__PROVIDED DATA__.

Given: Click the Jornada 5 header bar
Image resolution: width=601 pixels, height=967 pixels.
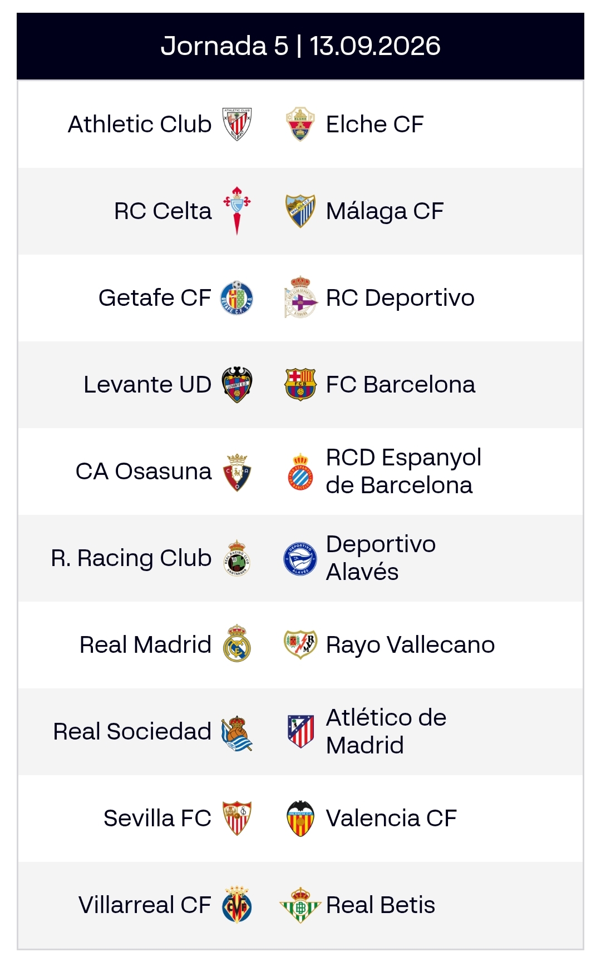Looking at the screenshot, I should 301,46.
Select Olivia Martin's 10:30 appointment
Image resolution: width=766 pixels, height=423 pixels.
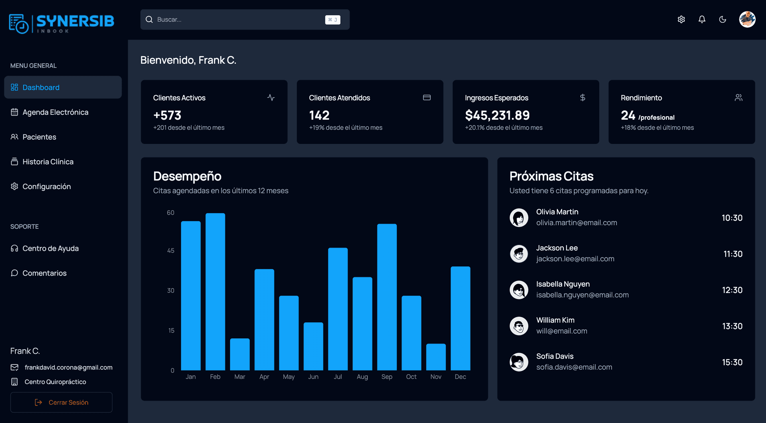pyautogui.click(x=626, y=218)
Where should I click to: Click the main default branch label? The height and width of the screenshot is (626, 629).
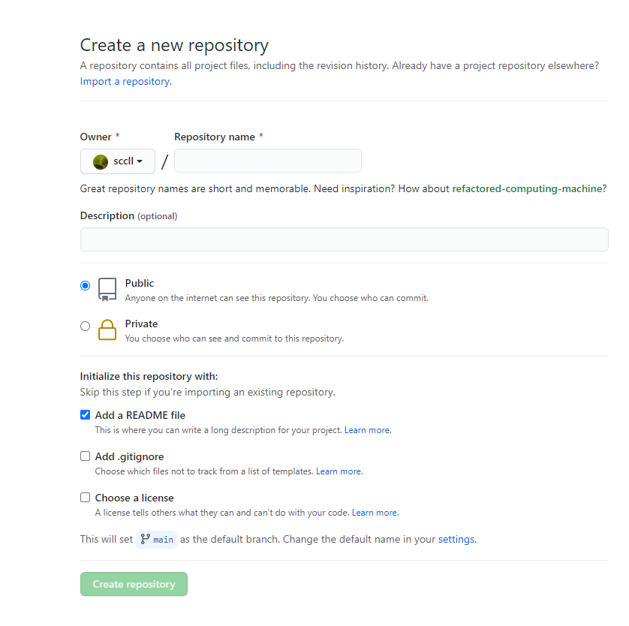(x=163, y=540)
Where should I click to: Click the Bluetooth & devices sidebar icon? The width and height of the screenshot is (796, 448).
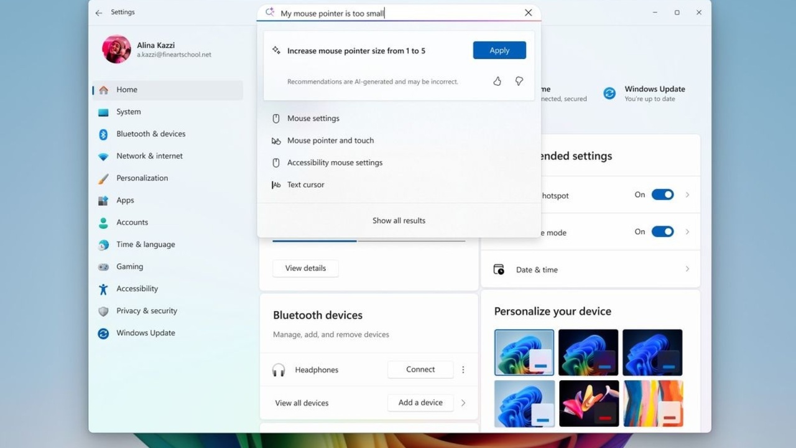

__WORK TASK__. Copy every record exactly; no pictures.

__EXPECTED ANSWER__.
Given: Click the Jornada 5 header bar
Image resolution: width=601 pixels, height=967 pixels.
Looking at the screenshot, I should 301,46.
Select Olivia Martin's 10:30 appointment
Image resolution: width=766 pixels, height=423 pixels.
pyautogui.click(x=626, y=218)
Where should I click to: Click the main default branch label? The height and width of the screenshot is (626, 629).
(x=163, y=540)
Where should I click to: Click the Bluetooth & devices sidebar icon? The width and height of the screenshot is (796, 448).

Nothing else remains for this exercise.